Dr. John Luchansky, Lead Scientist at the USDA Agricultural Research Service, Eastern Regional Research Center in Wyndmoor, PA stated, “The confidence in the inherent safety of plant-based products is misplaced.” He added, “In reality, plant-based meats are ultra-processed and contain numerous food-grade chemicals as ingredients.” There is little information available on the time and temperature combinations required to prevent the outgrowth of Shiga toxin-producing E. coli, Salmonella and Listeria and how to reduce these pathogens during cooking, according to Dr. Luchansky.
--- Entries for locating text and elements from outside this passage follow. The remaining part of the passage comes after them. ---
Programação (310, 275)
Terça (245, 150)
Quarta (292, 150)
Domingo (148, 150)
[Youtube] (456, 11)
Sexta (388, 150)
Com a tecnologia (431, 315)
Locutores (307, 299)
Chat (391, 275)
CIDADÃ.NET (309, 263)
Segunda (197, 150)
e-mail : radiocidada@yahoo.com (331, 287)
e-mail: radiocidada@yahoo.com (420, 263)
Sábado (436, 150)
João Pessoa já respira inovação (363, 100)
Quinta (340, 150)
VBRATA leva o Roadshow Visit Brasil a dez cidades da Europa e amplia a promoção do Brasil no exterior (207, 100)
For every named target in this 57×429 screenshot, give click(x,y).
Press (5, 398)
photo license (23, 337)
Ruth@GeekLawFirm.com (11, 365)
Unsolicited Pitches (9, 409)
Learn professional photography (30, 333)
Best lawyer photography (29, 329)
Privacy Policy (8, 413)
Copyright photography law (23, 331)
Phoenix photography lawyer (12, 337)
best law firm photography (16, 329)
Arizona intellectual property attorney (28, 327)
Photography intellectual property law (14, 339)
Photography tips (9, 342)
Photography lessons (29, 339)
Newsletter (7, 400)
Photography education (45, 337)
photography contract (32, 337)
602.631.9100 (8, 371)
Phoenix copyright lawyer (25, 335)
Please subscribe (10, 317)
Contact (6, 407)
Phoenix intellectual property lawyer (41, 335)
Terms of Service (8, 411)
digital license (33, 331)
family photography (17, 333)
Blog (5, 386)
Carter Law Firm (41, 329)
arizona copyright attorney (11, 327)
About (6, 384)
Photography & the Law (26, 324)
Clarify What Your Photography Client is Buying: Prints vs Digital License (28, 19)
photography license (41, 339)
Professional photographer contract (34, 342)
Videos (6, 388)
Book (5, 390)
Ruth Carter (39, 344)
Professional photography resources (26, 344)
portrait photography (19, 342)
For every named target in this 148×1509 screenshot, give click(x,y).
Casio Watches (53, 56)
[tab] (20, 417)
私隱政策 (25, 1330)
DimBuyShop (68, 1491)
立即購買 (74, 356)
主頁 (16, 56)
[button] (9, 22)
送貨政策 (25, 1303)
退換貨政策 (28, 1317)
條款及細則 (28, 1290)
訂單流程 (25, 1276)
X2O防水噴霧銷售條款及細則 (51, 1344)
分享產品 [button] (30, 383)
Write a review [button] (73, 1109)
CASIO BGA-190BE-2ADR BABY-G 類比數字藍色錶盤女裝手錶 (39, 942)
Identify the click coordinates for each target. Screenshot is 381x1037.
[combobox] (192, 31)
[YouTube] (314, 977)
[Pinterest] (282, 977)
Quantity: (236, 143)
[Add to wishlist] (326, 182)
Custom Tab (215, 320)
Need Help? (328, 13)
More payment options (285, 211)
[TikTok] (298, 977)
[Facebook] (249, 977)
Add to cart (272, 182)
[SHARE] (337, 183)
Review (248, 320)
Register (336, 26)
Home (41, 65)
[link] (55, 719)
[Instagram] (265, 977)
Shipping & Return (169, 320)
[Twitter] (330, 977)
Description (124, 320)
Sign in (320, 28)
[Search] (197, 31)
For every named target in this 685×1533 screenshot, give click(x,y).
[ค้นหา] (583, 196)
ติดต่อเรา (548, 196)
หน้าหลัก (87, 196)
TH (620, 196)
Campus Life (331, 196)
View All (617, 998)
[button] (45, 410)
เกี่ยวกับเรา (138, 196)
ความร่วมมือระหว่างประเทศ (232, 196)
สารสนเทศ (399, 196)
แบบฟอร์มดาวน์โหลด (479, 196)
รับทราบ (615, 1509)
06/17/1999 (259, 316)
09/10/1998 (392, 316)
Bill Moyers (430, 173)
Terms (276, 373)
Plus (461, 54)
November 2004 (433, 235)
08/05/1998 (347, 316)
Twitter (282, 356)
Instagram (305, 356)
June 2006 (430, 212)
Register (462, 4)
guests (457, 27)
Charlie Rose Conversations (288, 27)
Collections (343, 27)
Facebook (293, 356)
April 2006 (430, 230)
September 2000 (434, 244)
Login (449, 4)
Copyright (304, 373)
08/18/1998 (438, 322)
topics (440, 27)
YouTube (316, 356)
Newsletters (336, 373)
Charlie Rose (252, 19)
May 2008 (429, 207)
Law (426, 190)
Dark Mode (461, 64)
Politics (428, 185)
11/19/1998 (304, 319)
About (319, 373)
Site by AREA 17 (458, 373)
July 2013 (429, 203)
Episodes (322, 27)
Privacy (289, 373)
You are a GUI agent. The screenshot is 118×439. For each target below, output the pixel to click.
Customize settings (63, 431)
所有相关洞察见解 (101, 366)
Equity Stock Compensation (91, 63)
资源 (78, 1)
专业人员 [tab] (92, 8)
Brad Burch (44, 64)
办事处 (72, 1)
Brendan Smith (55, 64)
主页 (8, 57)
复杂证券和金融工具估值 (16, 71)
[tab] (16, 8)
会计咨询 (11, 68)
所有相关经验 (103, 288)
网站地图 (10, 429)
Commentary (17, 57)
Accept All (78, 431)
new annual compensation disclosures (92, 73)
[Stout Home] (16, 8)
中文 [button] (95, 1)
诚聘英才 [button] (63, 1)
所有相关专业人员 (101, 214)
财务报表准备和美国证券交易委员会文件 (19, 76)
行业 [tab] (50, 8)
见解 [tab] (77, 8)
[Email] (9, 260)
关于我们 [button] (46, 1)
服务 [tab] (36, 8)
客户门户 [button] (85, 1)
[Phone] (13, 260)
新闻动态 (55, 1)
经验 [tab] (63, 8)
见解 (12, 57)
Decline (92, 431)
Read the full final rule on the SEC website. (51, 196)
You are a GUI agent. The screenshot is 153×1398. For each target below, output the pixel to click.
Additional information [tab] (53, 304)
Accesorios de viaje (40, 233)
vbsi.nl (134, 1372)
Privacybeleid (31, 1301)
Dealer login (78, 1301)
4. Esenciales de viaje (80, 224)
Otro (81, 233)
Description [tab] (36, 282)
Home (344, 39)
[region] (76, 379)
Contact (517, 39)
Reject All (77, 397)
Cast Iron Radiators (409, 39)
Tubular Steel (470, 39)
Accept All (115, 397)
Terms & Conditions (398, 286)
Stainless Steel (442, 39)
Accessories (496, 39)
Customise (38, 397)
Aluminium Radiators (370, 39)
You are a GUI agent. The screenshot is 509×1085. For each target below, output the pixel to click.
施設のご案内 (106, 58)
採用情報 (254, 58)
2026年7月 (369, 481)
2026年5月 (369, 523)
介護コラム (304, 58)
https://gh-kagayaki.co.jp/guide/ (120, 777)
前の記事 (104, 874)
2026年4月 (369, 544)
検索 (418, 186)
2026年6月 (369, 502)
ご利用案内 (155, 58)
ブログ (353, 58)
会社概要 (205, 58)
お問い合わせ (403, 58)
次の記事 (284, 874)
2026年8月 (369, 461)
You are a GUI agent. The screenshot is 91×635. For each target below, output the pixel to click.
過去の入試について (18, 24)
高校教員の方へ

Consumers have now been conditioned to thoroughly cook meat-burgers but the same cannot be said for plant-based material that is either undercooked or, in some cases, consumed raw. A microbiologist at the USDA-ARS Food Safety and Intervention Technologies Research Unit stated, “In reality plants are potentially contaminated with high levels of foodborne pathogens and as such, plant-based burgers should be considered and handled just like raw ground beef.

Despite the fact that there are no documented recalls or illnesses as a result of consuming plant-based meat alternatives, risks of infection are evident. The USDA Research Center advises consumers to handle plant-based products as they would raw meat, requiring cooking to 160F and avoiding cross contamination.